W liście skierowanym do pracowników Moderny prezes Stéphane Bancel poinformował, że przedsiębiorstwo musi „dostosować strukturę kosztów do obecnych realiów biznesowych”. Redukcje obejmą setki osób na całym świecie, choć nie ujawniono, które działy zostaną nimi dotknięte. Moderna przewiduje, że do końca roku liczba zatrudnionych spadnie poniżej 5 tys. osób, podczas gdy pod koniec ubiegłego roku wynosiła około 5 800.
Moderna ma plan redukcji kosztów o 1,5 mld USD do 2027 roku
Decyzja o cięciach jest wynikiem nie tylko spadku popytu na szczepionki przeciwko koronawirusowi, ale także nowych wyzwań regulacyjnych wprowadzonych przez administrację Roberta F. Kennedy’ego Jr., obecnego sekretarza ds. zdrowia i opieki społecznej w USA, znanego z krytycznego podejścia do szczepień. Pod jego kierownictwem zmieniono wcześniejsze zalecenia dotyczące podawania szczepionek dzieciom i kobietom w ciąży, zatwierdzono zaktualizowaną dawkę preparatu Moderny jedynie dla węższej grupy pacjentów oraz rozwiązano kontrakt z firmą na opracowanie szczepionki przeciwko ptasiej grypie.
Tymczasem drugi produkt Moderny – szczepionka przeciw wirusowi RSV – nie osiągnął oczekiwanego sukcesu rynkowego.
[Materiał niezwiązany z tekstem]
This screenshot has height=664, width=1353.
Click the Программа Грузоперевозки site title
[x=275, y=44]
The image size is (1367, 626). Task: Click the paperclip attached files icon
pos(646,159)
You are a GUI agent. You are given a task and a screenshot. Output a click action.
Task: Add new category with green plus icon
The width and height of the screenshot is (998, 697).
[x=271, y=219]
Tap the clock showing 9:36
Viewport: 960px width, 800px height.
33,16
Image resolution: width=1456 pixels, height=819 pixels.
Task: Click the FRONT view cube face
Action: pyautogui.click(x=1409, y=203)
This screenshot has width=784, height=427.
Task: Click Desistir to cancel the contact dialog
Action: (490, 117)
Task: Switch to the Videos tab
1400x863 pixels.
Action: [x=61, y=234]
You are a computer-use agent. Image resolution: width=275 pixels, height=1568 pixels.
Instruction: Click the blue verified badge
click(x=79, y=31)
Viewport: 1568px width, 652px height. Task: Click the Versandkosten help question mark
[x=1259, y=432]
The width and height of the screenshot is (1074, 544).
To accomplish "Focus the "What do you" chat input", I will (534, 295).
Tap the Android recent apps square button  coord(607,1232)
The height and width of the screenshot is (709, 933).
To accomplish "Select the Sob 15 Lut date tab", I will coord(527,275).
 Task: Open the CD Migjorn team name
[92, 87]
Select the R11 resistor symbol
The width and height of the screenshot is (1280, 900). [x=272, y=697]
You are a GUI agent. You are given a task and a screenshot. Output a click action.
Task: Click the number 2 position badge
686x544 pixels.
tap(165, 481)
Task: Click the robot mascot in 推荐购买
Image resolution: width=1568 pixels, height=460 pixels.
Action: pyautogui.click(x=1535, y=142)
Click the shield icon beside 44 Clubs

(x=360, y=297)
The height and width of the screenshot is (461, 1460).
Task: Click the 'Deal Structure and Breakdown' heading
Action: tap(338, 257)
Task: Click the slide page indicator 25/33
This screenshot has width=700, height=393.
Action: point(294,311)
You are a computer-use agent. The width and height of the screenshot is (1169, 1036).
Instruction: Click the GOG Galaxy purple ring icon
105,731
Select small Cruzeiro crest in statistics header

Wobec niższych niż zakładano wyników sprzedaży spółka przesunęła termin osiągnięcia rentowności z 2026 na 2028 rok i zapowiedziała obniżenie rocznych kosztów operacyjnych o około 1,5 mld USD do 2027 roku.
Planowane oszczędności mają zostać osiągnięte poprzez renegocjowanie umów z dostawcami, ograniczenie kosztów produkcji oraz zmniejszenie wydatków na badania i rozwój.